> [Required work] Continue the documentation on Legate tasks and their execution model from the point where it stops, picking up after its final sentence.

> [Passage shown]
□ □ □

Tasks#
The primary execution unit in a Legate program is a task. All interesting operations performed by a Legate program should be performed within a task. Notably, tasks are also the only place where the user is able to modify the underlying data of any stores.
Tasks are created through the runtime, filled with their respective arguments and execution properties, then submitted back to the runtime for execution.
Execution Model#
A Legate program is split into two parts: the “top-level”, and the “leaf task”. Top-level
refers to the code that is called directly by the main()
function, i.e. the one which
creates and submits tasks for execution. Leaf-task refers to the actual executed tasks
themselves.
Note
It is only possible to create and submit tasks from within the top-level program.
There are a number of important properties of leaf task execution:
Leaf tasks are assumed to execute completely asynchronously from the top-level program.
Leaf tasks will not begin execution until all pre-requisites for the task are satisfied.
There is no guarantee where on the machine the leaf task will be executed. For example, the user cannot assume that the task is executed on the same core, CPU, node, or (in the case of networked machines) the same physical machine as the code submitting the task for execution.

□ □ □

> [Collected material]
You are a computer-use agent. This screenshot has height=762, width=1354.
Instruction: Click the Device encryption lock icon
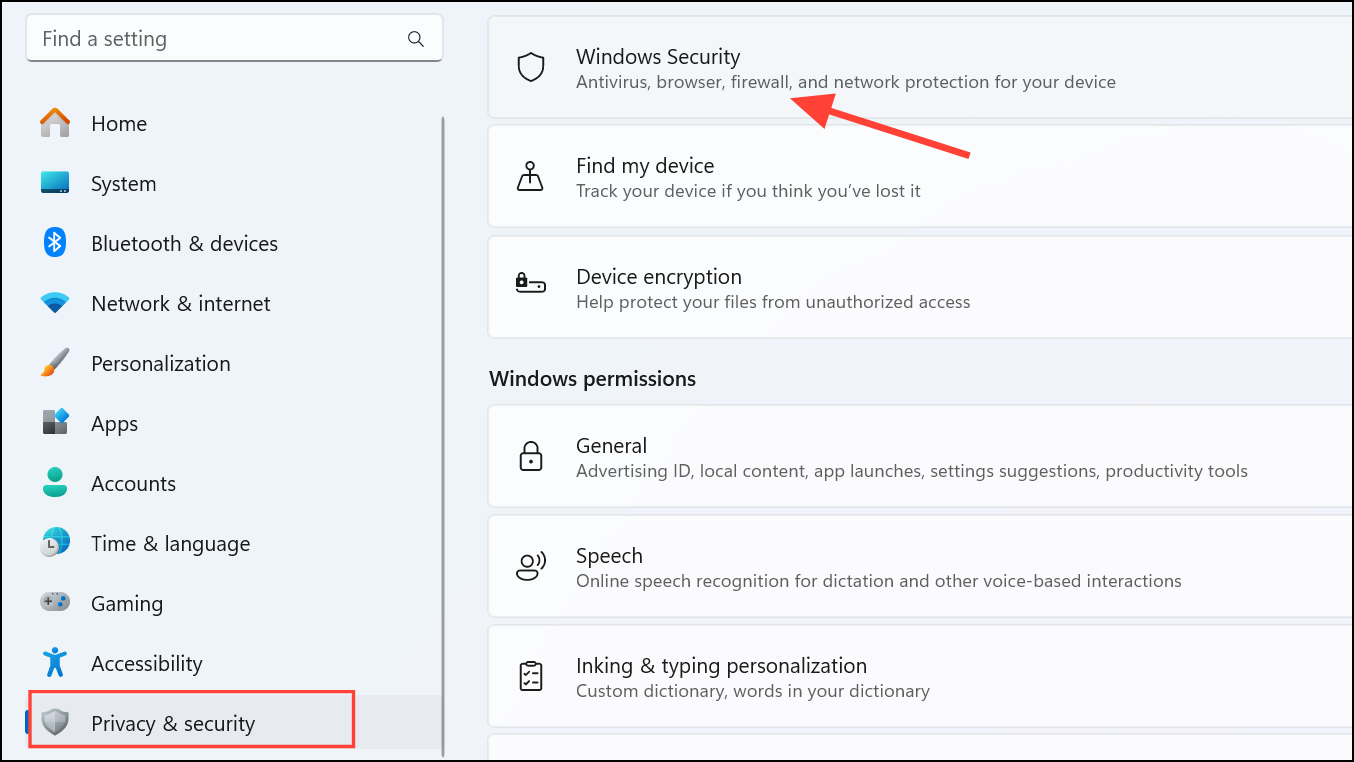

□ □ □

> [Exercise result]
There is no method to directly determine whether a leaf task has completed. The only reliable methods of determining this are indirect:
By issuing a blocking runtime execution fence (via
legate::Runtime::issue_execution_fence()
) from the top-level. If the blocking variant is called, the function will not return until all outstanding tasks have completed, and their side-effects are visible.By executing a dependent leaf task. If task B has inputs which depend on the outputs of task A, then if control reaches the body of task B, it is guaranteed that task A has completed. This is analogous to the pre-requisites requirement above.
Task IDs#
Each task is referenced through a unique identifier, the “task ID” (of type
legate::LocalTaskID
). Note that this number is only unique within a Library
once
a task has been registered with it (e.g. there can be multiple tasks with LocalTaskID
0, but under different libraries). The Library
is, in effect, a “name space” for
tasks. This allows libraries to keep an enumeration of their tasks without concern of ID
collision in a multi-library application.
Each task is also allocated a globally unique identifier legate::GlobalTaskID
, but
users are discouraged from using this directly.
Task Variants#
One of the primary abstractions in Legate tasks is the concept of task “variants”. In a nutshell, these allow tasks to communicate which kinds of devices the task is equipped to run on. Tasks may have multiple variants, but each variant may only be declared once. Additionally, tasks must have at least one variant.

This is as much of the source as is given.